Selected passage:
======
While both partitionists and secessionists draw on the Wilsonian doctrine of plebiscitary self-determination, secessionists mean the self-determination of the province as a whole, with guarantees of minority rights. Non-Canadians have sometimes cheered on both positions. Canada has always irritated many Americans and Europeans —”an impossible country,” as one Englishman put it a century ago, “because sentiment is divorced from interest.” Peter Brimelow, an Englishman who left a career in Canadian business journalism to emigrate to the United States, made a stir a few years ago with the funniest and most penetrating of these outsider commentaries, in a book called The Patriot Game. His reforming impatience recalled Lord Macauley, but Canada continued to be resolutely Tory: unworkable in theory, but successful in practice.
Separatist arguments have always been Utopian; partitionist ones are a mirror-image dystopian critique. Their real message is that a seceding Quebec could not possibly be created without huge cost Partition might produce the same un happy results as those created elsewhere in the world. But separatists maintain that intact departure would cause almost no pain at all. They also insist that the whole debate be conducted with the utmost “serenity.”
Historical amnesia is no worse in Quebec than it has lately been generally, but it led local radicals to underestimate inertia and caution. The great “world-historical” events for Canadians were not the conquest or confederation, but the two World Wars—especially World War I. Canada lost over 60,000 men in World War I; its population was then about one 15th that of the U.S. population. Quebec nationalists opposed conscription in both wars, but 200,000 French Canadians nonetheless volunteered to fight in World War II.
======
Job: Transcribe the passage on Quebec separatism verbatim, starting with "Historical amnesia is" and going on through "World War II.".

Information supplied:
======
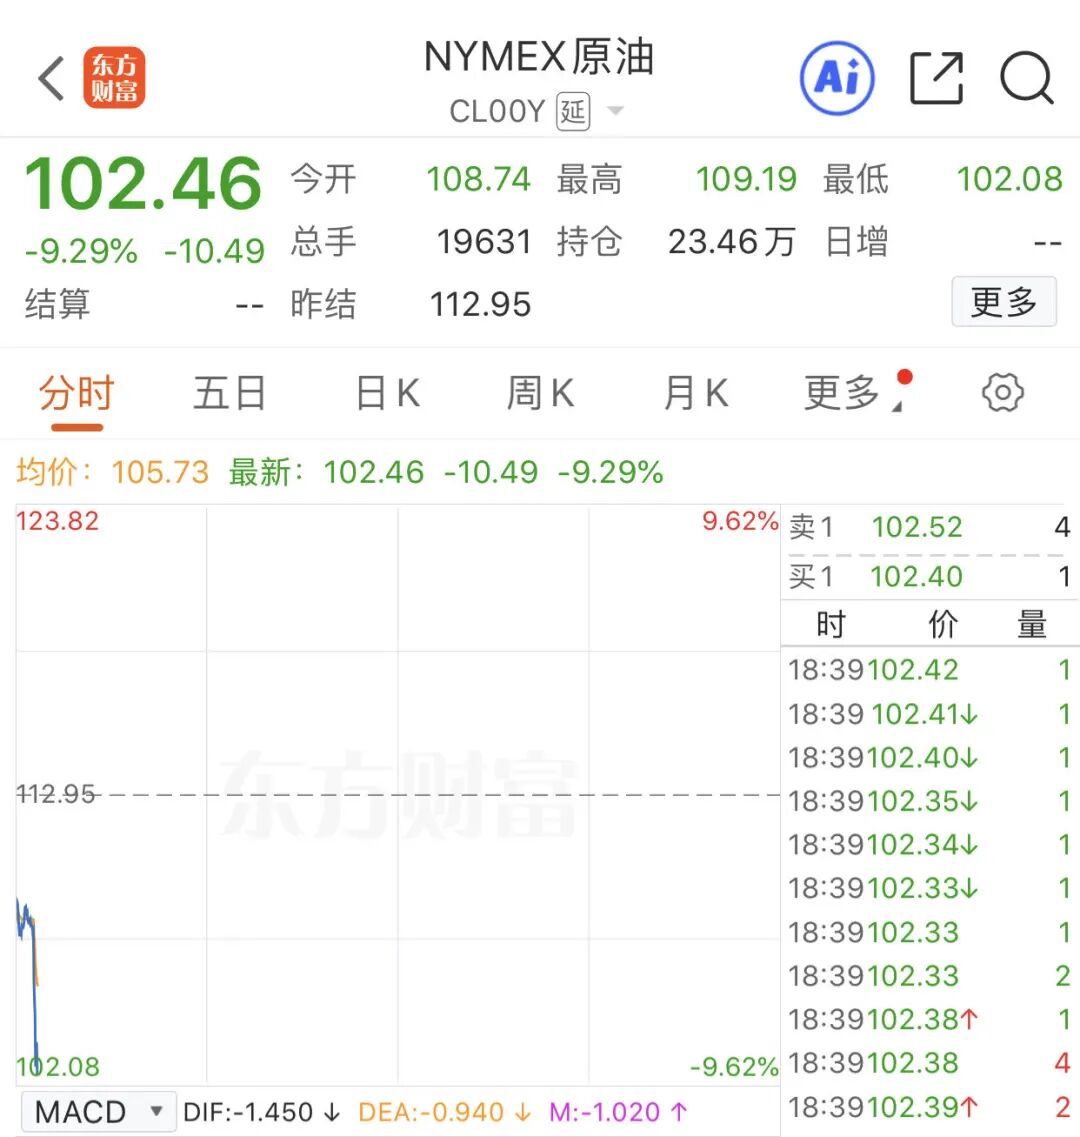Tap the back arrow icon

[x=51, y=79]
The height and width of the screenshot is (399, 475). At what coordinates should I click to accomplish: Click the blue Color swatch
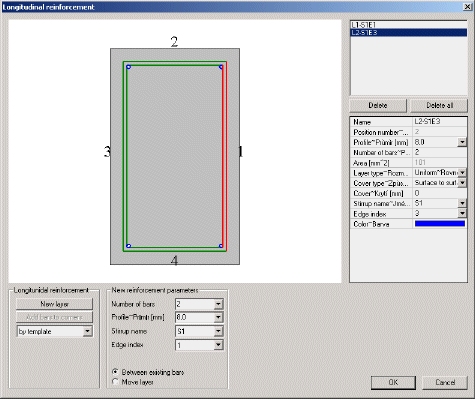coord(440,224)
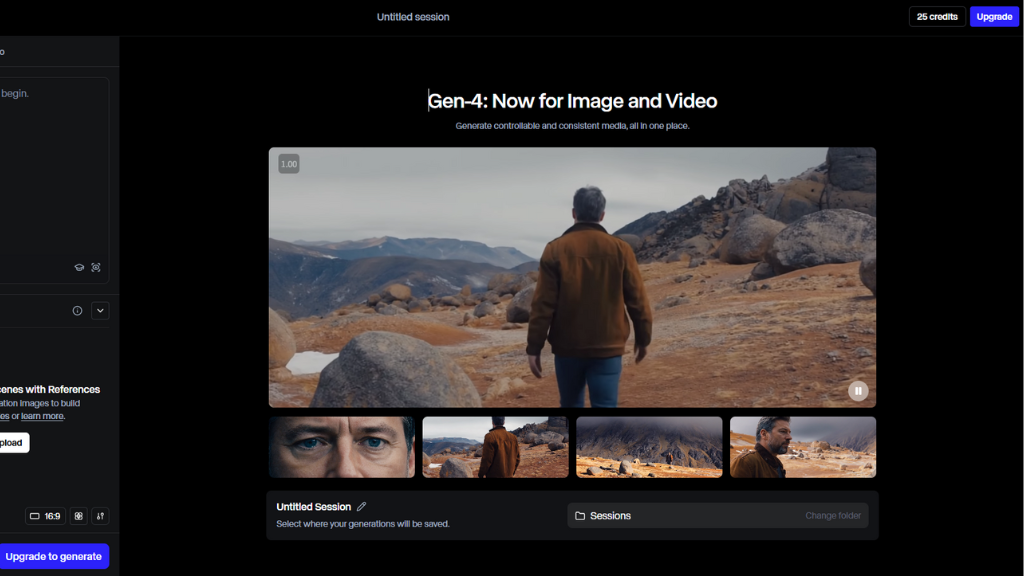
======
Solution:
Historical amnesia is no worse in Quebec than it has lately been generally, but it led local radicals to underestimate inertia and caution. The great “world-historical” events for Canadians were not the conquest or confederation, but the two World Wars—especially World War I. Canada lost over 60,000 men in World War I; its population was then about one 15th that of the U.S. population. Quebec nationalists opposed conscription in both wars, but 200,000 French Canadians nonetheless volunteered to fight in World War II.